If either the ball-like head of the femur or the socket joint in the pelvis is damaged or misaligned, a doctor may instead perform a partial hip replacement, or hemiarthroplasty--a procedure in which half of the joint is replaced with a synthetic prosthesis. If both the head of the femur and the socket in the pelvis are damaged, the surgeon may treat the injury with a total hip replacement--a surgical procedure in which the entire ball-and-socket joint is replaced with metal prostheses.
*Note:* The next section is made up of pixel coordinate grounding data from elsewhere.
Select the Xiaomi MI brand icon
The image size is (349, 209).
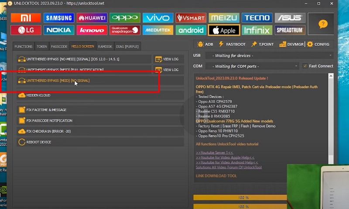26,18
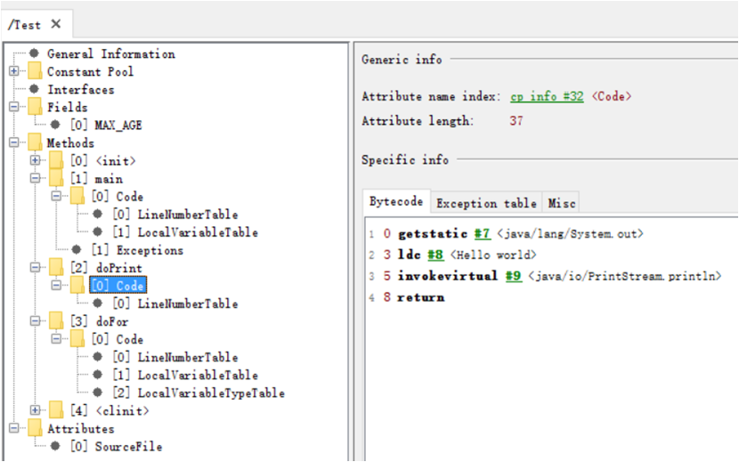
Task: Switch to the Exception table tab
Action: (486, 203)
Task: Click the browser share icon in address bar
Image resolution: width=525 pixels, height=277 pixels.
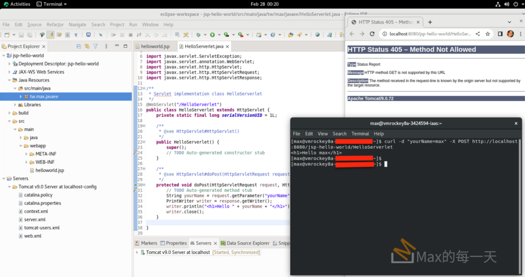Action: 478,34
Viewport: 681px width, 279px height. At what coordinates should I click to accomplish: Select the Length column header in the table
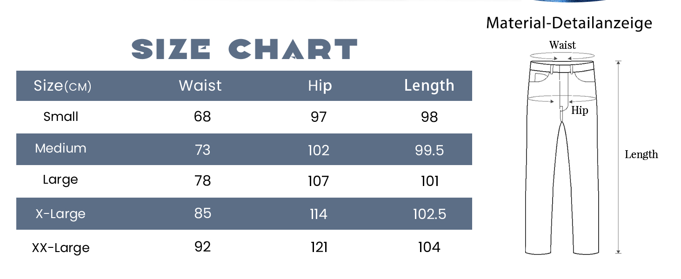tap(429, 86)
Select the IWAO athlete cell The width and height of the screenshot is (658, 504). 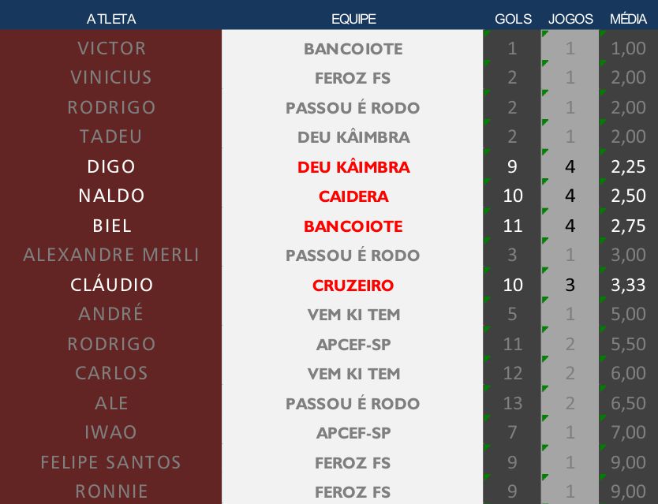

According to MayoClinic.com, surgeons typically treat intertrochanteric fractures--those occurring below the femoral neck--by inserting compression screws across the fracture and attaching them to a plate that runs vertically down the thighbone.
Casting
Children who have undergone surgery for a hip fracture are sometimes advised to wear a hip spica cast--a body cast made of fiberglass that protects the hip from further injury. According to Seattle Children's Hospital, most children wear the cast for four to six weeks after surgery in order to facilitate healing of the hip joint.
Rehabilitation
After surgery, patients typically undergo rehabilitation with a physical and occupational therapist who help them to regain their independence in performing everyday activities such as bathing, dressing and using the bathroom. According to MayoClinic.com, most patients remain in the hospital for up to a week after surgery. During that time, they may begin light exercises to improve hip strength, flexibility and range of motion, sometimes using a walker to help themselves move around. After leaving the hospital, most people continue to work on their own at home and with their assigned therapist for a month or more, depending upon their progress.
Medication
People who fracture their hips once are at higher risk for suffering another hip fracture in the future. To strengthen the bones and help to prevent second fractures, some patients are treated with prescription bisphosphonates--drugs that help to increase bone density by preventing the release of calcium from the bones. According to MayoClinic.com, oral bisphosphonates can cause bothersome side effects, so some patients may respond better to an intravenous form called zoledronic acid administered only once per year.